Fig. 5 is a schematic diagram of cross-phase hopping connections S57 and S67 for an exemplary convolution phase S7 of decoder 204 (shown in fig. 2) in an embodiment of the present application. Convolution stage S5 includes downscaling layer H1, convolution layer H2 with the first activation function, convolution layer H3 without the first activation function, and activation function H4. Downscaling layer H1 receives feature map F4, downscaling layer H1, convolutional layers H2 and H3, activation function H4 processes layer by layer, and activation function H4 outputs feature map F5. The downscaling layer H1 downscales the feature map F4 with a downscaling factor of, for example, 2. In one embodiment, the downscaling layer H1 is a pooling layer such as a max pooling layer or an average pooling layer. Other downscaling layers, such as convolution layers with a step size of 2, are also within the scope of the present application. In one embodiment, convolutional layers H2 and H3 are 3 x 3 convolutional layers. In one embodiment, the activation function H4 is a non-linear activation function, such as a leak ReLU operation.

The convolution stage S6 includes an upscale layer I1, a convolution layer I2 with a first activation function, a convolution layer I3 without a first activation function, and an activation function I4. Upscaling layer I1 receives feature map F5, upscaling layer I1, convolutional layers I2 and I3, activation function I4 are processed layer by layer, and activation function I4 outputs feature map F6. The upscaling layer I1 upscales the feature map F5 by an upscaling factor of, for example, 2. In one embodiment, the upscaling layer I1 is an upsampling layer that performs linear interpolation or bilinear interpolation. Other upscaling layers, such as deconvolution layers with a step size of 2, are also within the scope of the present application. In one embodiment, convolutional layers I2 and I3 are 3 × 3 convolutional layers. In one embodiment, the activation function I4 is a non-linear activation function, such as a Leaky ReLU operation.

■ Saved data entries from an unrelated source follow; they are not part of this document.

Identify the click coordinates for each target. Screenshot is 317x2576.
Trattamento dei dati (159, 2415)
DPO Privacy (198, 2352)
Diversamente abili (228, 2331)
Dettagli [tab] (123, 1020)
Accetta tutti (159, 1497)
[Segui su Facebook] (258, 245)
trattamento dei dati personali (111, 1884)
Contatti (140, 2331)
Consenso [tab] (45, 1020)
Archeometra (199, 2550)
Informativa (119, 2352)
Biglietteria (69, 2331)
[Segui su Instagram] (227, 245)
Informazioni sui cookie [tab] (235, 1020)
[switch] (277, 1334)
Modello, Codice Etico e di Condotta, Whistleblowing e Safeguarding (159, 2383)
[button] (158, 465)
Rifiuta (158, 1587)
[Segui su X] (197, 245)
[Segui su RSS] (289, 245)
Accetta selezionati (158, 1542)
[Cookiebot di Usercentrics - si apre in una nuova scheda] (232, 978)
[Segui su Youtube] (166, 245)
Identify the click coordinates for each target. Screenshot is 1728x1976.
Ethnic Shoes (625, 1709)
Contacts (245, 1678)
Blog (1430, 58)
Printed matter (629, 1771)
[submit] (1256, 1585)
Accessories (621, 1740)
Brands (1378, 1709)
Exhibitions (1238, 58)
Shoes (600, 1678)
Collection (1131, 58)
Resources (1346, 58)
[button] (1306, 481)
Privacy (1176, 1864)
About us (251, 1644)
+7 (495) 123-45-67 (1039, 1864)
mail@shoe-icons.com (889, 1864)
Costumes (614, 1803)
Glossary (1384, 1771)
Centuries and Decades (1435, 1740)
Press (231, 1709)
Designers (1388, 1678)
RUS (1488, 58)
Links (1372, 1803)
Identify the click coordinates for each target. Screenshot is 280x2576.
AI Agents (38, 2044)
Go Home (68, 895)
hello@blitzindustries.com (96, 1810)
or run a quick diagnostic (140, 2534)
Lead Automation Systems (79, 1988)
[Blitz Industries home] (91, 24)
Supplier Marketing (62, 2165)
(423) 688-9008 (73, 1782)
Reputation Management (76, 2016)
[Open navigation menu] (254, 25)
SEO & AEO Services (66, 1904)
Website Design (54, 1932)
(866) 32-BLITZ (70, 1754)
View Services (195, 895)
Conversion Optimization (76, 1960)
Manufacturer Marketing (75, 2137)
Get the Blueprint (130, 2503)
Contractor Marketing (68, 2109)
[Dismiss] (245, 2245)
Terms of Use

The convolution stage S7 includes an upscale layer J1, a convolution layer J2 with a first activation function, a convolution layer J3 without a first activation function, a summation block 502, and an activation function J4. The upscaling layer J1 receives the feature map F6, the upscaling layer J1, the convolutional layers J2 and J3, and the activation function J4 process layer by layer, and the activation function J4 outputs the feature map F7. The upscaling layer J1 upscales the feature map F6 by an upscaling factor of, for example, 2. In one embodiment, the upscaling layer J1 is an upsampling layer that performs linear interpolation or bilinear interpolation. Other upscaling layers, such as the deconvolution layer with step size 2, are also within the scope of the present application. In one embodiment, convolutional layers J2 and J3 are 3 × 3 convolutional layers. In one embodiment, the activation function J4 is a non-linear activation function, such as a leak ReLU operation.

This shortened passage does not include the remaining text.